[tracer] reduce memory usage on high-cardinality traces #247

ufoot · 2017-11-09T21:12:07Z

For big traces (typically, long-running traces with one enclosing span and many sub-spans, possibly several thousands) the library could keep everything in memory waiting for an hypothetical flush.

This patch partially flushes consistent parts of traces, so that they don't fill up the RAM.

ryplo · 2017-11-10T20:05:36Z

lib/ddtrace/context.rb

+      roots, marked_ids = partial_roots()
+      return nil unless roots
+
+      return unless roots


Is this a duplicate of line 144?

Thanks for spotting this, indeed, it is.

p-lambert · 2017-11-13T18:41:08Z

lib/ddtrace/context.rb

+    def partial_roots
+      return nil unless @current_span
+
+      marked_ids = Hash[([@current_span.span_id] + @current_span.parent_ids).map { |id| [id, true] }]


Maybe a Set DS would be more idiomatic here: http://ruby-doc.org/stdlib-2.4.2/libdoc/set/rdoc/Set.html

p-lambert · 2017-11-14T16:28:22Z

lib/ddtrace/context.rb

+        ids.reject! { |id| marked_ids.key? id }
+        ids.each do |id|
+          if roots_spans.key?(id)
+            unfinished[id] = true unless span.finished?


I think we can simplify this (and avoid unnecessary lookups) a little bit by doing:

root_spans.delete(id) unless span.finished?

That way we can get rid of theunfinished hash and roots_spans.reject! { |id| unfinished.key? id } altogether. We will also skip some work for spans that belong to that subtree.

Will try this for sure, sounds good.

p-lambert · 2017-11-14T16:44:17Z

lib/ddtrace/context.rb

+
+    # Return a hash containting all sub traces which are candidates for
+    # a partial flush.
+    def partial_roots_spans


I'll do some whiteboarding later, but I suspect we can simplify and improve the complexity of this algorithm a little bit if we build a graph and then search for all reachable nodes from the partial_roots instead of the other way around (traversing the subtrees of all spans in search for the partial_roots). I might be wrong, but I think its worth trying it before we merge this.

Yes, possibly, this was just a 1st naive impl., it's fine to iterate on that obviously.

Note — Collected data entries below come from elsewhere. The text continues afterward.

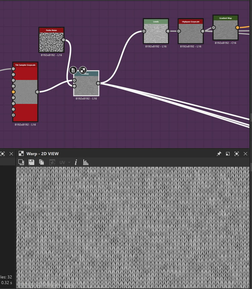Open the histogram display icon

click(86, 162)
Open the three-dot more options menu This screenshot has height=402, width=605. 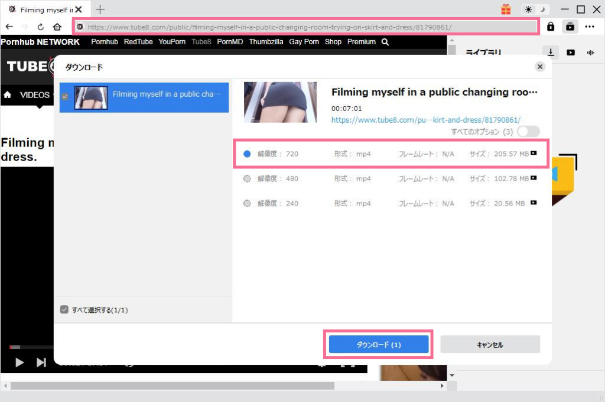point(590,27)
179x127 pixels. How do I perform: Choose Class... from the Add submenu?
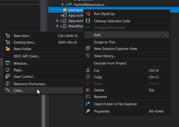tap(19, 90)
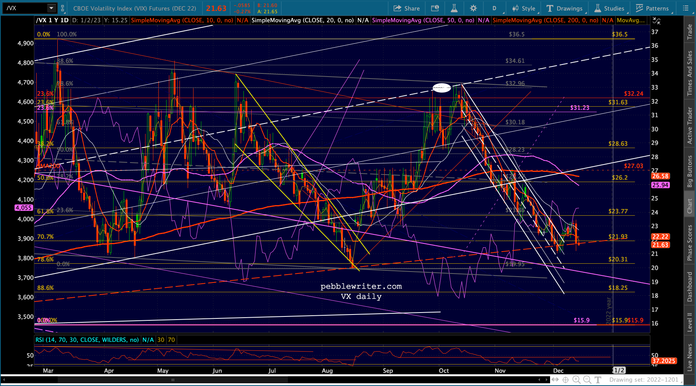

p-lambert · 2017-11-15T22:07:26Z

lib/ddtrace/context.rb

+    end
+
+    # Iterate on each span within the trace. This is thread safe.
+    def each_span


p-lambert · 2017-11-15T22:41:14Z

lib/ddtrace/tracer.rb

@@ -289,8 +292,15 @@ def record(context)
      context = context.context if context.is_a?(Datadog::Span)
      return if context.nil?
      trace, sampled = context.get
-      ready = !trace.nil? && !trace.empty? && sampled
-      write(trace) if ready
+      if sampled


I'm probably missing something, but it seems to me that if the current trace has an unfinished Span, Context#check_finished_spans will return false and Context#get will return [nil, nil]. Doesn't that prevent the partial flush?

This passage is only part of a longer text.